* Start *

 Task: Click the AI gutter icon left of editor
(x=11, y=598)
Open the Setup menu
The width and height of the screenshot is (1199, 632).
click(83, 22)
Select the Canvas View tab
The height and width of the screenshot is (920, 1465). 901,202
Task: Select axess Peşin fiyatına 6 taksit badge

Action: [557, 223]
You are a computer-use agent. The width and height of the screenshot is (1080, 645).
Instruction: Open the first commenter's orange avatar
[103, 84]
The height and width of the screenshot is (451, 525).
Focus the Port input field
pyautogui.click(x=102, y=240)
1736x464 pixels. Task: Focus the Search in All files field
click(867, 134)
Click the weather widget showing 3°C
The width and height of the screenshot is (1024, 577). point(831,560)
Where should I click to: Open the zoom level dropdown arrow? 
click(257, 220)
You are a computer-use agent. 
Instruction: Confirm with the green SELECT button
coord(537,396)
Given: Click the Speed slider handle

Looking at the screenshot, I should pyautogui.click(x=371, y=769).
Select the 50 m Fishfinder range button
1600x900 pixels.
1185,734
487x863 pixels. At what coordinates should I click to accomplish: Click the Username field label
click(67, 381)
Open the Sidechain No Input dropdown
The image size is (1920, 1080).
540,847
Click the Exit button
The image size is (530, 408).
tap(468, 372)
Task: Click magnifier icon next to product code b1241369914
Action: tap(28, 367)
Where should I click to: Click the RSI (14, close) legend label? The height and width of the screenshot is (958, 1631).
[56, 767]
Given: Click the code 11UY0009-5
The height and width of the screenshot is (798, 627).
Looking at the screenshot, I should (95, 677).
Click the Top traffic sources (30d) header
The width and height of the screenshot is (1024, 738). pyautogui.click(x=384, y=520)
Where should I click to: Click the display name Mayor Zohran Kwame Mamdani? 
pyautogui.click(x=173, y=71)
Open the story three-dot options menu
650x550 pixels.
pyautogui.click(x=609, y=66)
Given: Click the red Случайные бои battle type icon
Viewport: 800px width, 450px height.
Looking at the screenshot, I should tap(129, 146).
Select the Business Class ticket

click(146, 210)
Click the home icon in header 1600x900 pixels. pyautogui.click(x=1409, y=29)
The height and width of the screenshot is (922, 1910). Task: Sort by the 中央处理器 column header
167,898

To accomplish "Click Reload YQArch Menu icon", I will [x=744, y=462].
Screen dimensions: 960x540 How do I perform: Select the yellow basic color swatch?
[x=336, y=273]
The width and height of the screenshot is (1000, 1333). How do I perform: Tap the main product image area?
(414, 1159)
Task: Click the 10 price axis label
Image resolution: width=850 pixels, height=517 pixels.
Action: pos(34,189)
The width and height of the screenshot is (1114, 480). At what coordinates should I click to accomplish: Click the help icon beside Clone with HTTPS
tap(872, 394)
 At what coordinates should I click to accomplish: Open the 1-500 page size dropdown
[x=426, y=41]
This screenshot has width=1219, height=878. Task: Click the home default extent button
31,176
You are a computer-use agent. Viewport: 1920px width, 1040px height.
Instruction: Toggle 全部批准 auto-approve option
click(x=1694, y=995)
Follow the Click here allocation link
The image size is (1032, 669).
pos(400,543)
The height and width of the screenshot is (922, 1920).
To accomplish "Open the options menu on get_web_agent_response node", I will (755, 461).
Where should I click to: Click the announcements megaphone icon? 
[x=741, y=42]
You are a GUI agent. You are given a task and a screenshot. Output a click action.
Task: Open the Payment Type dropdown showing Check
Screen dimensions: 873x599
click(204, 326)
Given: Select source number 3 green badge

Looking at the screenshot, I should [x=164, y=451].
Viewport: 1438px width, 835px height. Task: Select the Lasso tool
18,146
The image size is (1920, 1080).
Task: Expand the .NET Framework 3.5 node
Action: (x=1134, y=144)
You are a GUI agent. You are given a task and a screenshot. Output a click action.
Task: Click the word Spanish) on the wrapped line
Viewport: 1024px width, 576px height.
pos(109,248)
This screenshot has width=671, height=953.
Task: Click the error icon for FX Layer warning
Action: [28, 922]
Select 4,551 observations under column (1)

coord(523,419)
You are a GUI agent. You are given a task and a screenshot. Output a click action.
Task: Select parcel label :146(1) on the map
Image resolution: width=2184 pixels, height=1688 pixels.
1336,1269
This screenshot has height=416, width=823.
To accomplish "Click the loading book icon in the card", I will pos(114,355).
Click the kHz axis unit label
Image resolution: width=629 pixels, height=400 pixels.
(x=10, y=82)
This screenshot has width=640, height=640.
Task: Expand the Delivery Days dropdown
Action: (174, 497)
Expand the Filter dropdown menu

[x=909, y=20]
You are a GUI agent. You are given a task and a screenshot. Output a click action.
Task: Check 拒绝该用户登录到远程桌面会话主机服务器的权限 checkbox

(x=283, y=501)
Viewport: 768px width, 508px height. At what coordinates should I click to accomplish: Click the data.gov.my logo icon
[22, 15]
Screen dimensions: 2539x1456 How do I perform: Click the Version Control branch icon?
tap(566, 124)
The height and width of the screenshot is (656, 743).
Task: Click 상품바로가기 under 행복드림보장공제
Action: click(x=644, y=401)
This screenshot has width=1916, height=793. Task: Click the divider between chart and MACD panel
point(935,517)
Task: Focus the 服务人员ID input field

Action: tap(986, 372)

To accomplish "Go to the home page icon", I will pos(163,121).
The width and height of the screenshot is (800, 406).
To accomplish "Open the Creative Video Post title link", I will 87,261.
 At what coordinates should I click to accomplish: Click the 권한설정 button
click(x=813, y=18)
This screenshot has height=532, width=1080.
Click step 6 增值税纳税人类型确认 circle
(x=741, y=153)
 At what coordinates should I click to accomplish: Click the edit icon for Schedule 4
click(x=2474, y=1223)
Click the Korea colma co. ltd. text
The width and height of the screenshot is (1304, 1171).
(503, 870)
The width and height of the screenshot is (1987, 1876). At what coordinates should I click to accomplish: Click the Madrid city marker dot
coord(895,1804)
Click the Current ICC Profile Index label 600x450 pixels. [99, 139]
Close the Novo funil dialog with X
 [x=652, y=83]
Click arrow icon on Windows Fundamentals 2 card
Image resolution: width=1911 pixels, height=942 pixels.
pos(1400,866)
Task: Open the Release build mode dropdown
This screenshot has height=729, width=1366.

* End *

### [STATED EXERCISE]
Convert the rows from the line containing "Task: Focus the 服务人员ID input field" through the line containing "(x=741, y=153)" into a JSON list of strings with one string per line. Omit blank lines.

### [FINAL RESULT]
[
  "Task: Focus the 服务人员ID input field",
  "Action: tap(986, 372)",
  "To accomplish \"Go to the home page icon\", I will pos(163,121).",
  "The width and height of the screenshot is (800, 406).",
  "To accomplish \"Open the Creative Video Post title link\", I will 87,261.",
  " At what coordinates should I click to accomplish: Click the 권한설정 button",
  "click(x=813, y=18)",
  "This screenshot has height=532, width=1080.",
  "Click step 6 增值税纳税人类型确认 circle",
  "(x=741, y=153)"
]